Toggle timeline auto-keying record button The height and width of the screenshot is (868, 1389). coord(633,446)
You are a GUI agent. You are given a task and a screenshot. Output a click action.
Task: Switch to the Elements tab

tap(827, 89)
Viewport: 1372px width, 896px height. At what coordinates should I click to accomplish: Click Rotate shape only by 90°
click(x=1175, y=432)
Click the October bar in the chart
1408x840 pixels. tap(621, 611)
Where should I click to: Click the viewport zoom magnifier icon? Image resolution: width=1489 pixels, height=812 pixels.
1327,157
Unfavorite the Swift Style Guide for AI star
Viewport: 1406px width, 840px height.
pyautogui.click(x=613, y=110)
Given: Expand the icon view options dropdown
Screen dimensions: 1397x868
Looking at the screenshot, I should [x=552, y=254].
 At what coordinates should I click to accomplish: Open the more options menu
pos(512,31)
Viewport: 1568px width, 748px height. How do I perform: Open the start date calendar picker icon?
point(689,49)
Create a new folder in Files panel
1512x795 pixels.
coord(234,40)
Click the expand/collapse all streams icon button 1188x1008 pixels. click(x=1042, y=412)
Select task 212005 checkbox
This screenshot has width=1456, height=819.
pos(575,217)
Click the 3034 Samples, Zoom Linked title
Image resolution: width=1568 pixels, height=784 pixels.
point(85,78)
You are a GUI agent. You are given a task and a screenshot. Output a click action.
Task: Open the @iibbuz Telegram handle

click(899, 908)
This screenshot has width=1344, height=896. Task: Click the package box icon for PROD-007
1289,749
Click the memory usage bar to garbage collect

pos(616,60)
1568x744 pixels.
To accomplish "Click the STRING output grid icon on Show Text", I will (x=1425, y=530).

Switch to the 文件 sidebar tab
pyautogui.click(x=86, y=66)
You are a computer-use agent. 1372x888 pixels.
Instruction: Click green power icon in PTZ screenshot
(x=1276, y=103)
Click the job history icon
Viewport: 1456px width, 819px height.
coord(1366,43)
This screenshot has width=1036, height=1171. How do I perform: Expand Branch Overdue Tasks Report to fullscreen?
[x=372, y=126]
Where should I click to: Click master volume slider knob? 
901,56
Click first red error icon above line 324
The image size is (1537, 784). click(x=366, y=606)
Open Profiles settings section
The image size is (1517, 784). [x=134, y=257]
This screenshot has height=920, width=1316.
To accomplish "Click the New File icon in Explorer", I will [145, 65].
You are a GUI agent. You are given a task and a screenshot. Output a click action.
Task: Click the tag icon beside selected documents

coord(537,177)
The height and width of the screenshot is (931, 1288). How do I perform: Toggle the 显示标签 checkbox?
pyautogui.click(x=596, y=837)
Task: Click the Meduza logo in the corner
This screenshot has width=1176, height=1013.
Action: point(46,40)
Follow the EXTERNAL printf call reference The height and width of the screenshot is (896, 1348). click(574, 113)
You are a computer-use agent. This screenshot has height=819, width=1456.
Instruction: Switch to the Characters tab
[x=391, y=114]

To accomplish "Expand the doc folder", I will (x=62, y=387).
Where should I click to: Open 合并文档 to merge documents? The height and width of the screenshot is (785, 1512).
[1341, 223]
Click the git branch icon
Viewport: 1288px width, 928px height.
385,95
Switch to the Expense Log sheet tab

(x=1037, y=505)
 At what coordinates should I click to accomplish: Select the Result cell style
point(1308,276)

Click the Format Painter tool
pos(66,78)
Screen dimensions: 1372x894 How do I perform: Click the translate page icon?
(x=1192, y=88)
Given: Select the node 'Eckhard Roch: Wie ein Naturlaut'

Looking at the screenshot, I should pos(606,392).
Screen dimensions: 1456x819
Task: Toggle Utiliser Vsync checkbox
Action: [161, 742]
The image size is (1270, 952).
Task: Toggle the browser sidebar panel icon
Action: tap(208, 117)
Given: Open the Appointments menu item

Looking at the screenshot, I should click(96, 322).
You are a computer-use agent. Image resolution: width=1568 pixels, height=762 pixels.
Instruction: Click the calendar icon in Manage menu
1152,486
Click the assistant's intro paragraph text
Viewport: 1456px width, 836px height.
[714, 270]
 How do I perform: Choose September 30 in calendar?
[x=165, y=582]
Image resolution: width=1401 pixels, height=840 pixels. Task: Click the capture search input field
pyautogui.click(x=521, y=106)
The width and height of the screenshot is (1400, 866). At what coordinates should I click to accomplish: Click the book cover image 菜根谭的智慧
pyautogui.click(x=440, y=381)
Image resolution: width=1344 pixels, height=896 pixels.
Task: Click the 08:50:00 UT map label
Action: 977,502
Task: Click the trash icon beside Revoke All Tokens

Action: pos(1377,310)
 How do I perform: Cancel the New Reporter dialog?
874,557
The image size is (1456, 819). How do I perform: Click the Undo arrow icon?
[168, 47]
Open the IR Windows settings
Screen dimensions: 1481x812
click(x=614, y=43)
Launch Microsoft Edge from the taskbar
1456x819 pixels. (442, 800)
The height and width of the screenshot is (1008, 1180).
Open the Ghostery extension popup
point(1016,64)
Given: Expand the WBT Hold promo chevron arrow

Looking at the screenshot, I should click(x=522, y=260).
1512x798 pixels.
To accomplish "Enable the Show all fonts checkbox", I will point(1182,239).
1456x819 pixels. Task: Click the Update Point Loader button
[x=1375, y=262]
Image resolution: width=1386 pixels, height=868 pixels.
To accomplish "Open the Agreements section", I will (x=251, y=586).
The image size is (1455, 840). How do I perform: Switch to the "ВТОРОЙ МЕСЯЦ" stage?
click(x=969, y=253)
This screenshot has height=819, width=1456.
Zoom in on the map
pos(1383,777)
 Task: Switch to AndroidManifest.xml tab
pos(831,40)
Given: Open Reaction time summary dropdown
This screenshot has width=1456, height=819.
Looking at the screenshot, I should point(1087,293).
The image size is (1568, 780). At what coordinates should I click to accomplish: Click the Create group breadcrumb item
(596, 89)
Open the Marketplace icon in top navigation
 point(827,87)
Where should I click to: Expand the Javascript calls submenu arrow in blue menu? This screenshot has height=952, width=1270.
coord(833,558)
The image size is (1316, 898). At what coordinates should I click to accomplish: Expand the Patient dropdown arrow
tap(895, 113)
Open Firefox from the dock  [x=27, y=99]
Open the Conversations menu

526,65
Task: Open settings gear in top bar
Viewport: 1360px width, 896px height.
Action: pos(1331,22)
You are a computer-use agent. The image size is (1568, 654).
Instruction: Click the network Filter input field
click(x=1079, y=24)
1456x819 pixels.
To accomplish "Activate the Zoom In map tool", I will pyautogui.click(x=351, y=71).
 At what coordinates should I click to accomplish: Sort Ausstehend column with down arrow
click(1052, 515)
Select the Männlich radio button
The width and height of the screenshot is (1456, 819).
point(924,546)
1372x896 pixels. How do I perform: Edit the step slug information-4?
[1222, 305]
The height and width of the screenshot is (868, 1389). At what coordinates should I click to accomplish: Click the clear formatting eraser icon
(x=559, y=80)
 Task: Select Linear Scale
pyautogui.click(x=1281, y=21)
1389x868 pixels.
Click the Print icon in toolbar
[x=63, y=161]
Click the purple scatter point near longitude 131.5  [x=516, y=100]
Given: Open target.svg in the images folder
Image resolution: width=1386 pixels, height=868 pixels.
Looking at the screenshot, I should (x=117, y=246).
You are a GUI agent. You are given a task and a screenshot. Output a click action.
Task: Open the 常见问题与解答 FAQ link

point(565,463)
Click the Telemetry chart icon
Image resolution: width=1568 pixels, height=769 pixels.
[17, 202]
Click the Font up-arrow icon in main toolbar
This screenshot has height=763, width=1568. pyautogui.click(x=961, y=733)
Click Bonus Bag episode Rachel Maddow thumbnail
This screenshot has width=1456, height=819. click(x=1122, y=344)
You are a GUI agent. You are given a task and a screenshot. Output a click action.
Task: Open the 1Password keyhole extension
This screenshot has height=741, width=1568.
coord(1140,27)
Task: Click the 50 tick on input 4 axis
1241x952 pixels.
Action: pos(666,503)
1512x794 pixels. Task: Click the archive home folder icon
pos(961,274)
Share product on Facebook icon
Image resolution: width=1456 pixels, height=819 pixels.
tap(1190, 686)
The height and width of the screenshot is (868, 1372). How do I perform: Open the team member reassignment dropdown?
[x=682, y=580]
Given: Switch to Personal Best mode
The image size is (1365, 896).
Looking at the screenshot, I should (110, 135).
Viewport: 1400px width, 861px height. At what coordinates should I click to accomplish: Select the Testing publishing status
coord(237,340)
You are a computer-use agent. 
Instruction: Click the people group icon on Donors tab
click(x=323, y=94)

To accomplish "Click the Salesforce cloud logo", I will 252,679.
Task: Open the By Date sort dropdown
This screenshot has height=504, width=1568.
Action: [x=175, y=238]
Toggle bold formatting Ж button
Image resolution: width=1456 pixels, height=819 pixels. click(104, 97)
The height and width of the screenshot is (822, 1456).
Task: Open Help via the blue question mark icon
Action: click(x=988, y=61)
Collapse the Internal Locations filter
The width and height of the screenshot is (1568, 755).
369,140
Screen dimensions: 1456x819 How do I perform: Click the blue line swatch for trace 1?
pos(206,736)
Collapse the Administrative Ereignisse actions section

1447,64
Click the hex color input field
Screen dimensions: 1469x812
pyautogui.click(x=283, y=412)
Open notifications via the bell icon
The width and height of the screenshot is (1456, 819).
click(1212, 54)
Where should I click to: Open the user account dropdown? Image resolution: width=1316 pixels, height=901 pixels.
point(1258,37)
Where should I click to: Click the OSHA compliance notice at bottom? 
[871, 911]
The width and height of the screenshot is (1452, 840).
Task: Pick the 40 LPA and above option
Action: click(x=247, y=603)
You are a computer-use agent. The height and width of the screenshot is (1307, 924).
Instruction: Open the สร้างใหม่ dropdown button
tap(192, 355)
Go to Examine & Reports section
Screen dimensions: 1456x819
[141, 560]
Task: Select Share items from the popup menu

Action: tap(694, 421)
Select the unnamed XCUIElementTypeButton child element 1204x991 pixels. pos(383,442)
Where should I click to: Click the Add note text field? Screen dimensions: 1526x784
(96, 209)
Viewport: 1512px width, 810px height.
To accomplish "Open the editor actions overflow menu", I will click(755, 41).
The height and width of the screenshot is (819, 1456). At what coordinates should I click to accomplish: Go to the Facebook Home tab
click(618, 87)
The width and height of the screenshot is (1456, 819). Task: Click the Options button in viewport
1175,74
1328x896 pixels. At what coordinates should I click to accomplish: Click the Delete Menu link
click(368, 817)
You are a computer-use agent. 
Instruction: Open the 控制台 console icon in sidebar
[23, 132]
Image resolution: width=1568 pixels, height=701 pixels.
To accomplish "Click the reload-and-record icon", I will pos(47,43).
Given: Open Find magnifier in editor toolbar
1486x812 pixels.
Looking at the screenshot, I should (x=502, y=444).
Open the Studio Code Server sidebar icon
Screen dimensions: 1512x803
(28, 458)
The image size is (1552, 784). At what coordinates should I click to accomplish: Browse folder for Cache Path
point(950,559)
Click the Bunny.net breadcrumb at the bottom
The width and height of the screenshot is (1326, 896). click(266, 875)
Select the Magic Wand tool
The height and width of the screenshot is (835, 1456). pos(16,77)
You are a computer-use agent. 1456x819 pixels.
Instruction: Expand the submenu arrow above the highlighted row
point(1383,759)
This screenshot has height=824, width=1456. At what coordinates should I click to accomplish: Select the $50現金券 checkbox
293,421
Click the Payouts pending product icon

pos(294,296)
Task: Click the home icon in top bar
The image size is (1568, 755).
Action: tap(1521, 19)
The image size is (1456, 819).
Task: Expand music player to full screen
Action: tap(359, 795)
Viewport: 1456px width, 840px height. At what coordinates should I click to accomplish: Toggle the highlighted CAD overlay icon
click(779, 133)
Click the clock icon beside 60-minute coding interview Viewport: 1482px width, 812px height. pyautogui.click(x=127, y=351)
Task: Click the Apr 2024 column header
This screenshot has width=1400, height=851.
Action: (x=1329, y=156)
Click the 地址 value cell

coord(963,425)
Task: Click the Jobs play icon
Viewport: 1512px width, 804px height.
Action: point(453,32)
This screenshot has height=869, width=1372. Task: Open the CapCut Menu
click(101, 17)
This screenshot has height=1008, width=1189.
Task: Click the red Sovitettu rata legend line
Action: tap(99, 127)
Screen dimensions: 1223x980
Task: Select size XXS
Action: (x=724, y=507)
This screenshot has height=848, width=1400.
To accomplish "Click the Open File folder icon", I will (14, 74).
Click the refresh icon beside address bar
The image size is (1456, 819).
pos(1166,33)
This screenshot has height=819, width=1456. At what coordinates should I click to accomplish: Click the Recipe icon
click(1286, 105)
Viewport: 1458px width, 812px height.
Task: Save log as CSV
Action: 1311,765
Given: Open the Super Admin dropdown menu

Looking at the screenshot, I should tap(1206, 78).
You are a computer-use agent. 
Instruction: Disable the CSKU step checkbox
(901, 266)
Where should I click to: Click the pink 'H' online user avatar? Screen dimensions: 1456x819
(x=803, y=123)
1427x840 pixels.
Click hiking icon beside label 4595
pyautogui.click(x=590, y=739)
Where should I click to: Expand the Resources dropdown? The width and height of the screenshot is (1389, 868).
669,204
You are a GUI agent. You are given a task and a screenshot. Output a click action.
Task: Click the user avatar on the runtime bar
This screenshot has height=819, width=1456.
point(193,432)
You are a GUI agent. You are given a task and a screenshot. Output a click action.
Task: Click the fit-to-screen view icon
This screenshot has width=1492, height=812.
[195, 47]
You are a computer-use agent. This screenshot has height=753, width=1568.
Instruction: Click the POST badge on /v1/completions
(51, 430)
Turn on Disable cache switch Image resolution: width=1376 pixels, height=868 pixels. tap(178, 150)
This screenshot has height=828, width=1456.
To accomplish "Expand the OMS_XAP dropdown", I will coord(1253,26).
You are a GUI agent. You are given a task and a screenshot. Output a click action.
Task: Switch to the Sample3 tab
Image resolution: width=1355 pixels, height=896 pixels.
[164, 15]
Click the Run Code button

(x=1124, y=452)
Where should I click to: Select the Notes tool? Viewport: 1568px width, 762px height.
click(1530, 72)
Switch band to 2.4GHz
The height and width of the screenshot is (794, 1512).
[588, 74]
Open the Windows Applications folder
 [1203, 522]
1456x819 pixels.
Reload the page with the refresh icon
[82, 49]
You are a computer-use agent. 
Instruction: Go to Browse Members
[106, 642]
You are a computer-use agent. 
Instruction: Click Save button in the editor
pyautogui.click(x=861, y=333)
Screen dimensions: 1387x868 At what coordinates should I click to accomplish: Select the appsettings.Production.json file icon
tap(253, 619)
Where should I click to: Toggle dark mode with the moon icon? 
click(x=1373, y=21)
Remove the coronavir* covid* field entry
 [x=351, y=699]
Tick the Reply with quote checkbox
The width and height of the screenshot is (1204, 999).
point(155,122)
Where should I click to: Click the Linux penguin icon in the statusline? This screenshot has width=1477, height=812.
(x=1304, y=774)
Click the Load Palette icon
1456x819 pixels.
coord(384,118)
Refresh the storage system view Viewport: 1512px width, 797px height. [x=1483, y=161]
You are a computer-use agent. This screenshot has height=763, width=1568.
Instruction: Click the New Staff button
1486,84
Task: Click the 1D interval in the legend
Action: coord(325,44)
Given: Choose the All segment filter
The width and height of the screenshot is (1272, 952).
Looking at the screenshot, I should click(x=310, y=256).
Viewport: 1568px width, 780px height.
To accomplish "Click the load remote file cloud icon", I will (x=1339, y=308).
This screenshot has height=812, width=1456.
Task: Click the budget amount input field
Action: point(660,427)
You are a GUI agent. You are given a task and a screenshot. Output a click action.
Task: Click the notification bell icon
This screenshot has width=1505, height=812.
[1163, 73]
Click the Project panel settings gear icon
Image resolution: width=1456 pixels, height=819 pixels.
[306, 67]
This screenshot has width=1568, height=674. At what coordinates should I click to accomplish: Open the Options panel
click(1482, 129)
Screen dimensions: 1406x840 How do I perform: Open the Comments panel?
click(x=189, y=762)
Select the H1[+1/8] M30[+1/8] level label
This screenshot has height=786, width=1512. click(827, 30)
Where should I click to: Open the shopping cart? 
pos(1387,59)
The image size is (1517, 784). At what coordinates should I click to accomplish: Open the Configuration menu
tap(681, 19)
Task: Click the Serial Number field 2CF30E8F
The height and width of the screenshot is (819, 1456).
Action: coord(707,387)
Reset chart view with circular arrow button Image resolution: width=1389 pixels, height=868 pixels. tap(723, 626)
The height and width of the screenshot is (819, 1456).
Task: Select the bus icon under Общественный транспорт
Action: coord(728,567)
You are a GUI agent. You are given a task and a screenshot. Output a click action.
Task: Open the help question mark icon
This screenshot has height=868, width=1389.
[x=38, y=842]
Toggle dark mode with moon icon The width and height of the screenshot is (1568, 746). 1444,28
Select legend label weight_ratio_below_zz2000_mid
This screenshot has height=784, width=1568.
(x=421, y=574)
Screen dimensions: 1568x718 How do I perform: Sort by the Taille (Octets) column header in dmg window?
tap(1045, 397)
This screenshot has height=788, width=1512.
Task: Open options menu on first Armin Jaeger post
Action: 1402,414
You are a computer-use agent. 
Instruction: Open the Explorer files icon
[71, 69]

○ ○ ○ ○ ○ ○ ○

WHAT TO WORK ON.
Extract exactly the lines between the line containing "Screen dimensions: 1568x718" and the end of the data, including both.

TASK RESULT.
Screen dimensions: 1568x718 How do I perform: Sort by the Taille (Octets) column header in dmg window?
tap(1045, 397)
This screenshot has height=788, width=1512.
Task: Open options menu on first Armin Jaeger post
Action: 1402,414
You are a computer-use agent. 
Instruction: Open the Explorer files icon
[71, 69]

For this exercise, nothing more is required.